Mon amour venu des étoiles

Très drôle, et Jeon Ji Hyun est formidable. Je n’ai jamais réussi à vraiment m’attacher à notre alien de héros, mais j’ignore si c’est le fait de l’écriture ou de l’acteur. Ce drama mérite amplement son succès, il est solidement écrit, très joliment tourné, et il trouve le moyen de nous intéresser à tous ses personnages et ses story-lines. Un peu long, par contre. L’addiction se calme une fois passés les 16 épisodes, et le scénario ne justifie pas les cinq restants qui étirent une intrigue de fond déjà bien essoufflée. Heureusement, même si Kim Soo Hyun lui-même m’a laissé froide, il faut reconnaître qu’il a beaucoup d’alchimie avec Jeon Ji Hyun et leur couple fonctionne très bien jusqu’au bout. Même si le drama peine dans sa dernière ligne droite, c’est une valeur sûre.

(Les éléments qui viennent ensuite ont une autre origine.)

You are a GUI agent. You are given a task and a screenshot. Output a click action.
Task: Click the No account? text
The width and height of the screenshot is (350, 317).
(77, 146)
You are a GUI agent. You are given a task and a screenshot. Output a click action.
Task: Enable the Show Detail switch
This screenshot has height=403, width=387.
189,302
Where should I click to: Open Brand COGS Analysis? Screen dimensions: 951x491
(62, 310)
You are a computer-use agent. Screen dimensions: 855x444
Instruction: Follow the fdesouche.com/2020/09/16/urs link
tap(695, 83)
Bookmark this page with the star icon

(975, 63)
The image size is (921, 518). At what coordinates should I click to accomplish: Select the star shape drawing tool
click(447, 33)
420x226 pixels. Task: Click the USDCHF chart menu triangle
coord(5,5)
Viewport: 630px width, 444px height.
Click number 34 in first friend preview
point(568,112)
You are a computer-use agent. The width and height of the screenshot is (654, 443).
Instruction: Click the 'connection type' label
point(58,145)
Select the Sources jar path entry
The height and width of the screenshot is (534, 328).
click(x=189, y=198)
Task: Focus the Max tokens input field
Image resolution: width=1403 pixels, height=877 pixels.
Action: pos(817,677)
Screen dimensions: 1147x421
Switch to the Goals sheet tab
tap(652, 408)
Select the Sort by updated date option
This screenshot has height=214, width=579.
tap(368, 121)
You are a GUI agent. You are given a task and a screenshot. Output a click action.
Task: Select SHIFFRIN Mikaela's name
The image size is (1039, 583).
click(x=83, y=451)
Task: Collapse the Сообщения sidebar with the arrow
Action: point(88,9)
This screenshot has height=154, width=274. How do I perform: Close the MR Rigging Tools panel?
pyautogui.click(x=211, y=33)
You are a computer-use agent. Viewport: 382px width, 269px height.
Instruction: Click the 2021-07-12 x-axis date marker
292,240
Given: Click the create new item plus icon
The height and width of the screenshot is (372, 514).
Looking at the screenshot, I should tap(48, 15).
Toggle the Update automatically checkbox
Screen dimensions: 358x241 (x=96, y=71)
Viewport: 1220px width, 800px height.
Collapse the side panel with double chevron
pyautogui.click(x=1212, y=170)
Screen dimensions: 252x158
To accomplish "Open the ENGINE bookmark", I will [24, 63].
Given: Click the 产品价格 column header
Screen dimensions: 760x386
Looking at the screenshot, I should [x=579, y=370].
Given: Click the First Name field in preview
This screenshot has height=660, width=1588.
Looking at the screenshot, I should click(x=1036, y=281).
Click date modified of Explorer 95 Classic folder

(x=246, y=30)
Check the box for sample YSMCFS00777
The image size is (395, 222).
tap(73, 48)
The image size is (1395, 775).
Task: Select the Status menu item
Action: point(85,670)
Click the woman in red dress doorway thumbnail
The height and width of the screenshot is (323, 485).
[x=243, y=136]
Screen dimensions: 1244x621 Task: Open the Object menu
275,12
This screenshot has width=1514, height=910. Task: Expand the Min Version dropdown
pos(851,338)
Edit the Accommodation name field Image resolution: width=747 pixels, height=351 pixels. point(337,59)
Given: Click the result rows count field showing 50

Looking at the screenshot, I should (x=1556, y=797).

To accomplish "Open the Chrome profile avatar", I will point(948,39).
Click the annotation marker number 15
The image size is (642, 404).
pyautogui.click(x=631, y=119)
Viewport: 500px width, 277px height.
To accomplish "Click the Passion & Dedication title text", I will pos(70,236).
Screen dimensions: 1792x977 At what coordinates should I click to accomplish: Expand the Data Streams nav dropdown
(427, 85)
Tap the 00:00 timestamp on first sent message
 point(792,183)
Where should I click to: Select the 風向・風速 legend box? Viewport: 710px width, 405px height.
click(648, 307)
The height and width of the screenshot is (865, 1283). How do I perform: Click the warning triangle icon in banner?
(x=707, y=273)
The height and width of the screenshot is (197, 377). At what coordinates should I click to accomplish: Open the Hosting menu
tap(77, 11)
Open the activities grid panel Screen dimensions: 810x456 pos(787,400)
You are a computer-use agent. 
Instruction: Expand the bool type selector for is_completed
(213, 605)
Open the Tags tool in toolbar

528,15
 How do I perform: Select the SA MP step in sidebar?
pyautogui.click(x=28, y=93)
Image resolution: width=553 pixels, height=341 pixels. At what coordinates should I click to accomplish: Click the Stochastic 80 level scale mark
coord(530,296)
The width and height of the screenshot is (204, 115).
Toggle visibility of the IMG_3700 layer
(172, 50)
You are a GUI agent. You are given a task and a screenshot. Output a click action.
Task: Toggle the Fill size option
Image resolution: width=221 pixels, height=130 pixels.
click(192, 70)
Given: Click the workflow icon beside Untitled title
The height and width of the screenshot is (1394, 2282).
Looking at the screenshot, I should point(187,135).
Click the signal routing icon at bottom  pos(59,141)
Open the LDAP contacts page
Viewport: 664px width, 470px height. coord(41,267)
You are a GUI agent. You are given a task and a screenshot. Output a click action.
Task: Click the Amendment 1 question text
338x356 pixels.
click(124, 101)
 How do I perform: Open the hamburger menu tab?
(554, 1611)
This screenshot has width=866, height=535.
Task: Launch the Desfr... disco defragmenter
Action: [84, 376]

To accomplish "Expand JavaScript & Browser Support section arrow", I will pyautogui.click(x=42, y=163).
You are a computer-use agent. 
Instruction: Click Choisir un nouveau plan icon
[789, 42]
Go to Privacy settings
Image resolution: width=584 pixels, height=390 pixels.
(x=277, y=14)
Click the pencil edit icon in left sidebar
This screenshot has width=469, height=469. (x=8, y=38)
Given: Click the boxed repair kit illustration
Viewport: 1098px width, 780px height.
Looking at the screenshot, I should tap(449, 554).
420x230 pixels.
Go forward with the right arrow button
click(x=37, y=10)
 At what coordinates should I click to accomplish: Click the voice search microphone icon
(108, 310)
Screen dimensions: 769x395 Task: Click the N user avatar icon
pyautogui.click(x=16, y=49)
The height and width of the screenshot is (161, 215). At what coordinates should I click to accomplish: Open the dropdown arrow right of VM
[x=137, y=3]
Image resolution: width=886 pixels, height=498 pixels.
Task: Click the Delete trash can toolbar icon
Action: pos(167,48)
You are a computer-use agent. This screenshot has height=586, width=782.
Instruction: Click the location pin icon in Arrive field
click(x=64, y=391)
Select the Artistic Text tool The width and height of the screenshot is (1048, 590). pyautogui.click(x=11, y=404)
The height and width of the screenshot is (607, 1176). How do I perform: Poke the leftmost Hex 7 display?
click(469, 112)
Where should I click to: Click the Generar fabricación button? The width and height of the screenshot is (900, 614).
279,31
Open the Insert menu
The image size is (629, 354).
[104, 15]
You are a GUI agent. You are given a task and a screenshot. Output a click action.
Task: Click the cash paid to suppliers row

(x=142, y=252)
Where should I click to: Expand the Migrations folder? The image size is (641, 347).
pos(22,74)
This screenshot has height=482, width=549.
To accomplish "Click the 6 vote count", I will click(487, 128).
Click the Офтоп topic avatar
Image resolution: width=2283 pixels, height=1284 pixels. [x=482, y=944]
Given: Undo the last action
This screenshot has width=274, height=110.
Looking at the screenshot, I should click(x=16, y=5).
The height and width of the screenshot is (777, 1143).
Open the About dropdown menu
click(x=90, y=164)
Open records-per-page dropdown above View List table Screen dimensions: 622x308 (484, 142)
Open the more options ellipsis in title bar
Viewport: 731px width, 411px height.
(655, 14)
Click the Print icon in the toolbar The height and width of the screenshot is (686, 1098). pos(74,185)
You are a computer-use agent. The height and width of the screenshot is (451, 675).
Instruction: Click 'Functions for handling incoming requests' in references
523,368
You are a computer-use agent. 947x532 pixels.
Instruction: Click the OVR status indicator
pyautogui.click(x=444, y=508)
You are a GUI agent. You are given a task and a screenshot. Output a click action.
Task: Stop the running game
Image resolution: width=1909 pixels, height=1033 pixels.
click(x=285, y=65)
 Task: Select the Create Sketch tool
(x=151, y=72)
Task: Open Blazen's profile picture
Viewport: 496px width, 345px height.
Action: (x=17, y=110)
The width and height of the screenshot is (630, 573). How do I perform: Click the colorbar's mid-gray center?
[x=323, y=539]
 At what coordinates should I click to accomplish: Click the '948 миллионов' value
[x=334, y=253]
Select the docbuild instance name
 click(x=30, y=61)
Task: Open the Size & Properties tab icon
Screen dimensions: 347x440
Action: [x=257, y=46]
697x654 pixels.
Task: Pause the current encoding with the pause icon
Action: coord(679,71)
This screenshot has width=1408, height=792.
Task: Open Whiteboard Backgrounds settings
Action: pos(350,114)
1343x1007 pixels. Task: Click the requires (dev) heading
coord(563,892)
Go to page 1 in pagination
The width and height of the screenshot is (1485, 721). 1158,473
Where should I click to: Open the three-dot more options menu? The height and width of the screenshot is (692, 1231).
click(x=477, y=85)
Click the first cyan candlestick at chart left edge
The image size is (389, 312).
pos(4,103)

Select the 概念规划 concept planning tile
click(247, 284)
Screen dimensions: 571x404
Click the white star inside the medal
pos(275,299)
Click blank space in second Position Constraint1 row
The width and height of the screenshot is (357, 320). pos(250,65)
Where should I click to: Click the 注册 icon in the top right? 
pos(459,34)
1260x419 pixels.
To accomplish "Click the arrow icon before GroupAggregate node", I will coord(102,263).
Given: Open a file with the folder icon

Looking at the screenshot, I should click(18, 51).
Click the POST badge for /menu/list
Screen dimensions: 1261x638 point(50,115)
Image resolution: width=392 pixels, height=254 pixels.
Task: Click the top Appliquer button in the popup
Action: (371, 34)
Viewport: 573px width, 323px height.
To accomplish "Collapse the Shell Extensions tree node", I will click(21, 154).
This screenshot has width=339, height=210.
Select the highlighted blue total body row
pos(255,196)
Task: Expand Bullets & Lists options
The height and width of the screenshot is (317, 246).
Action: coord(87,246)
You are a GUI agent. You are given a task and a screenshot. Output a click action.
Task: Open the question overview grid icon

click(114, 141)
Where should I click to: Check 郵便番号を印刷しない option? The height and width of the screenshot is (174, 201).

  • You Raise Me Up (2021)

Critique

Up and down, up up and down

Sous ses airs trompeurs de comédie romantique osée se cache un petit trésor de mélo ultra touchant sur les dégâts que peuvent faire la comparaison avec les autres et les clichés sur la réussite. Le héros joué par un Yoon Shi Yoon bouleversant ne rentre pas dans les cases en raison de son parcours et de ses goûts, et il le vit très, très mal, au point où ça a un impact sur sa santé. J’aurais aimé que l’héroïne ne soit pas la thérapeute du héros, mais sinon je n’ai pas boudé mon plaisir et avalé le drama d’une traite.